START DATA TO USE

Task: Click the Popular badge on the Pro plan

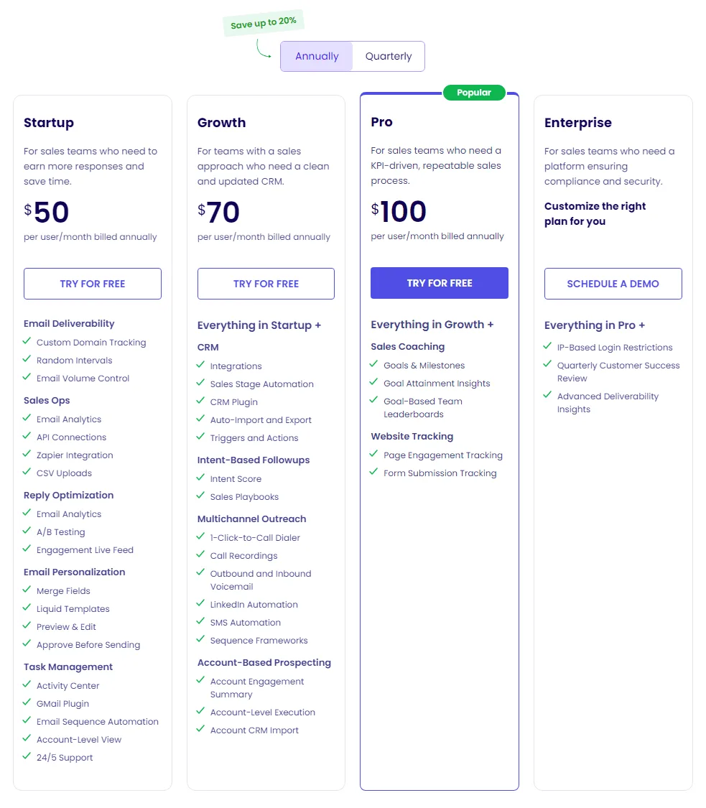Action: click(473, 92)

END DATA TO USE
START DATA TO USE

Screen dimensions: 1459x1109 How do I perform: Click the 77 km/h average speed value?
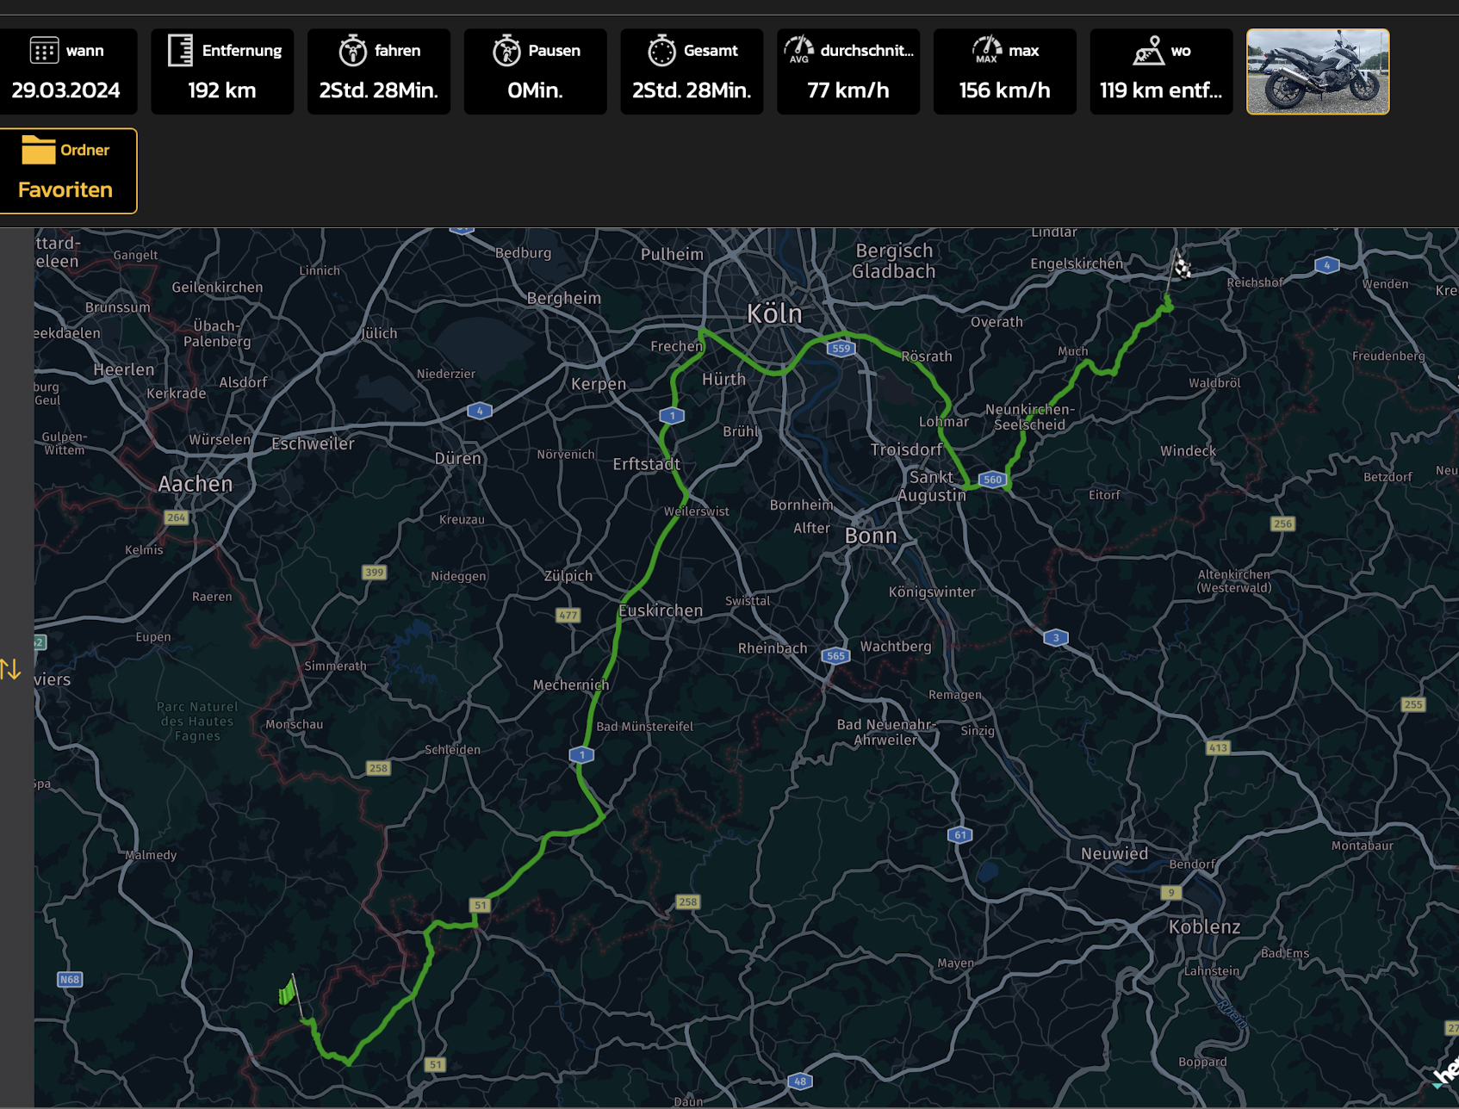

END DATA TO USE
START DATA TO USE

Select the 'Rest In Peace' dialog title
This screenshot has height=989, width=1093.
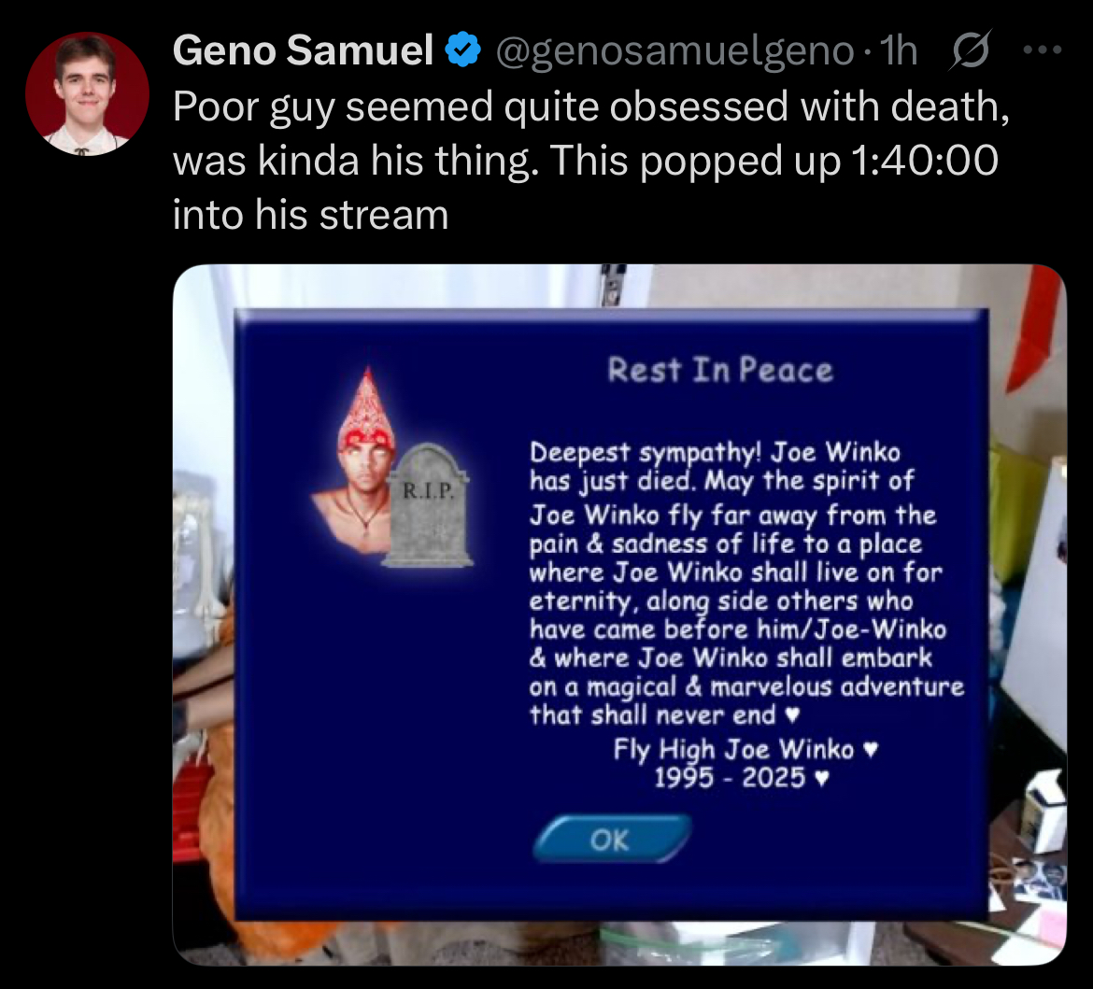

END DATA TO USE

• TASK REQUIREMENTS
Will you return exactly the lines above from the one with "Select the 'Rest In Peace' dialog title" down to the one with "This screenshot has height=989, width=1093.", counting both as part of the range?

• TASK SOLUTION
Select the 'Rest In Peace' dialog title
This screenshot has height=989, width=1093.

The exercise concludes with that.